Problem
You use the following code to parse data using a notebook or Auto Loader.
df = (spark. readStream
format ("cloudFiles")
.option ("cloudFiles. format", "csv" )
.option("useStrictGlobber", "true")
.option ("header", "true")
.option ("sep", ";")
.option ("cloudFiles.schemaLocation"
.schema_location)
.load (source_path) )
You then receive the following error.
Py4JJavaError: An error occurred while calling o693.load.
: org.apache.spark.SparkException: Job aborted due to stage failure: Task 0 in stage 0.0 failed 4 times, most recent failure: Lost task 0.3 in stage 0.0 (TID 3) (10.139.64.10 executor driver): com.univocity.parsers.common.TextParsingException: java.lang.ArrayIndexOutOfBoundsException - 20480
Hint: Number of columns processed may have exceeded limit of 20480 columns. Use settings.setMaxColumns(int) to define the maximum number of columns your input can have
Ensure your configuration is correct, with delimiters, quotes and escape sequences that match the input format you are trying to parse
Cause
Univocity parser, a Java library used by Apache Spark internally to parse CSV/text files, is causing the error. When univocity parser cannot properly parse text data, it throws a TextParsingException
runtime error.
The failure to parse text data arises when a row is malformed.
Solution
First, verify that the delimiter used in your read operation matches the format of your input files.
In a notebook, run the following code to ensure your read configuration is accurate.

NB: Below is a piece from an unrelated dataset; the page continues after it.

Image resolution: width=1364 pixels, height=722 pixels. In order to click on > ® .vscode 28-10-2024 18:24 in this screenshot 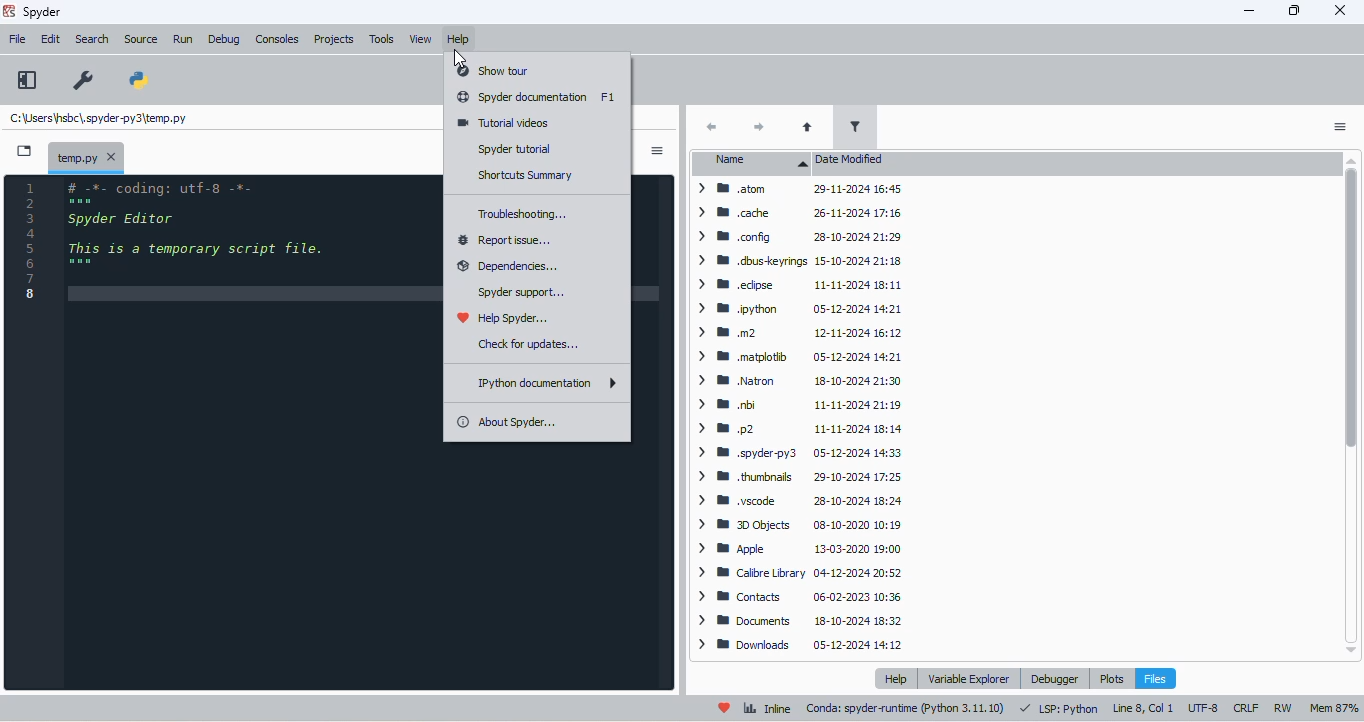, I will do `click(795, 499)`.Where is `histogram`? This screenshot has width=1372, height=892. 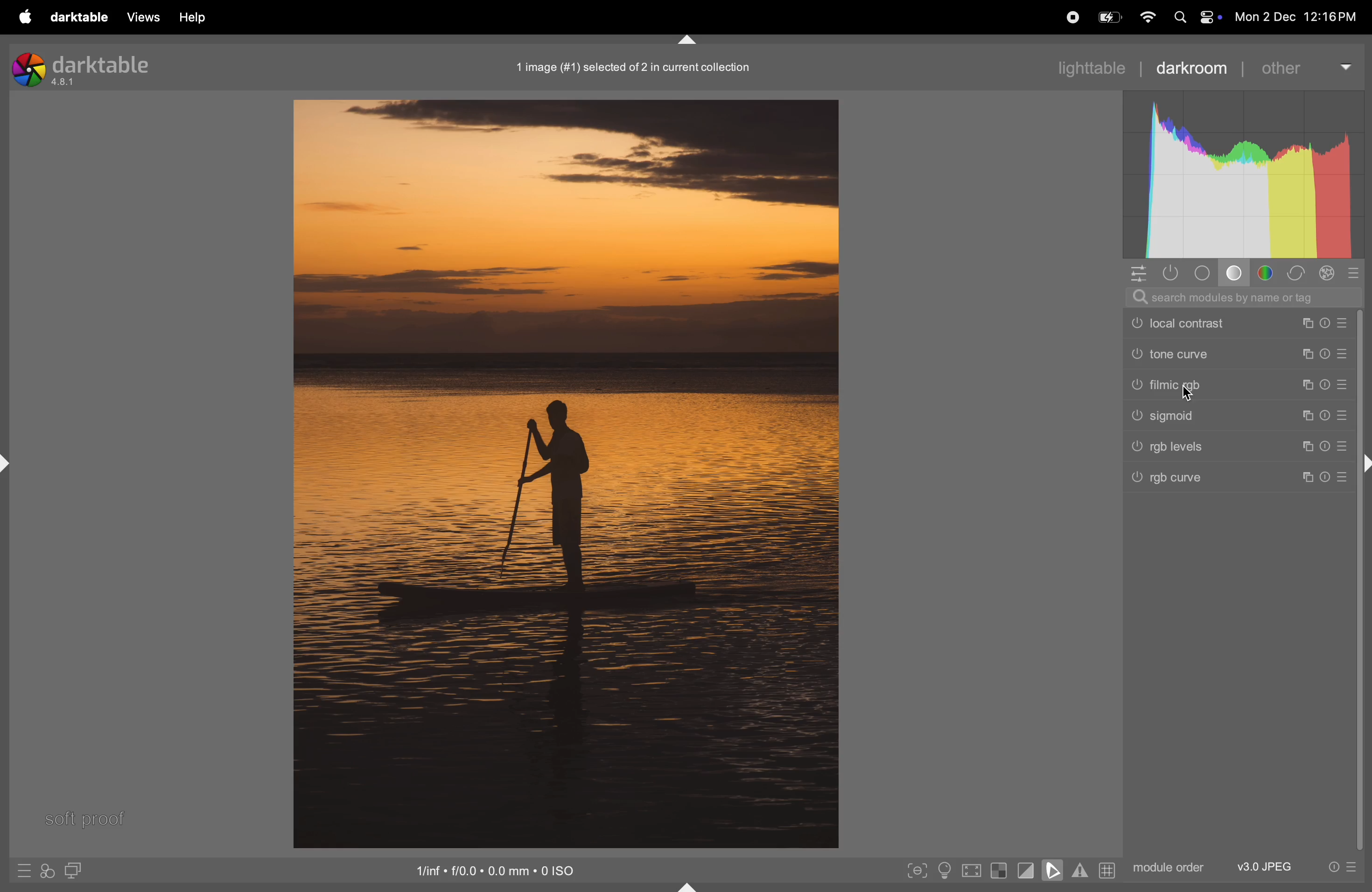 histogram is located at coordinates (1244, 175).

This code uses a semicolon delimiter. If you’re using a comma, you can set “,”
as the second parameter.
df = spark.read.option("delimiter", ";").csv("</path/to/file.csv>")
If you’re unsure about which delimiter is in use, open the file directly using Databricks File System (DBFS) or use the Data tab in the Databricks UI to preview it.
Then make the necessary corrections to the data.